Page text –
Draugen: Ringstones by Sarban - Free eBook
I managed to read the first 30 pages at work, and from that I'd say it fits squarely in Blackwood/Machen (especially machen) territory. Really enjoying it.

Quote Originally Posted by Sand View Post
I don't know how widely you want to cast your net, but another key writer of the numinous in the period would be David Lindsay. His visionary fantasy A Voyage to Arcturus tends to overshadow the three supernatural fiction romances that followed - The Haunted Woman, Sphinx and Devil's Tor. These are each troubled attempts to express an encounter with the numinous.
I thought Arcturus was great, and anything within that supernatural/numinous line of thought is pretty inherently interesting to me. Duly noted.

The recommendation also has me wondering (peripherally) to what extent works are compared to Machen/Blackwood/Sarban just based on nature/supernatural/pagan content. In the goodreads thread, for instance, someone brought up Mark Samuel's "The Man Who Collected Machen and Other Weird Tales." There's an obvious Machen influence in several stories and I wouldn't doubt a Blackwood influence, but it's a bit harder to detect in urban environments. I would be interested to read a work that embodies the Blackwoodian/Machenesque/Sarbanian without using any of the standard tropes- and I wonder if I would even recognize it.

Tasks to carry out –
a) Restate word for word everything in the forum post from "Draugen: Ringstones by" down to "Really enjoying it.".
b) In the forum post, which three supernatural fiction romances by David Lindsay are said to have followed A Voyage to Arcturus?

Entries –
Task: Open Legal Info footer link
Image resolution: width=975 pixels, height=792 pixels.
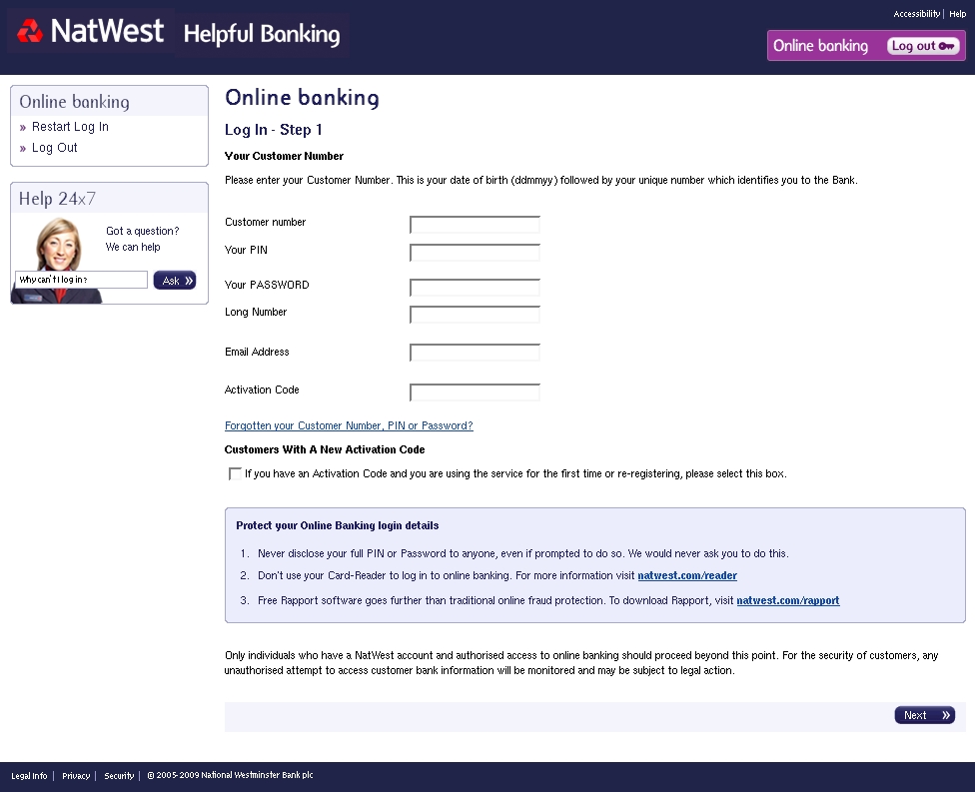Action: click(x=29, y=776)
...
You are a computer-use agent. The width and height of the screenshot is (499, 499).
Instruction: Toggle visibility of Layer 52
==
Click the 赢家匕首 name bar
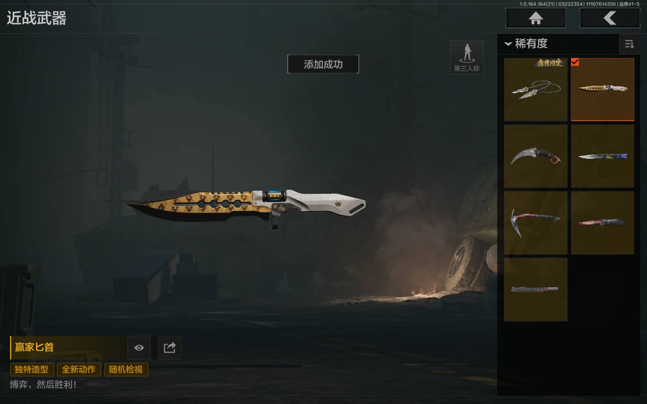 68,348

Solutions to the tasks –
a)
Draugen: Ringstones by Sarban - Free eBook
I managed to read the first 30 pages at work, and from that I'd say it fits squarely in Blackwood/Machen (especially machen) territory. Really enjoying it.

b) The Haunted Woman, Sphinx and Devil's Tor.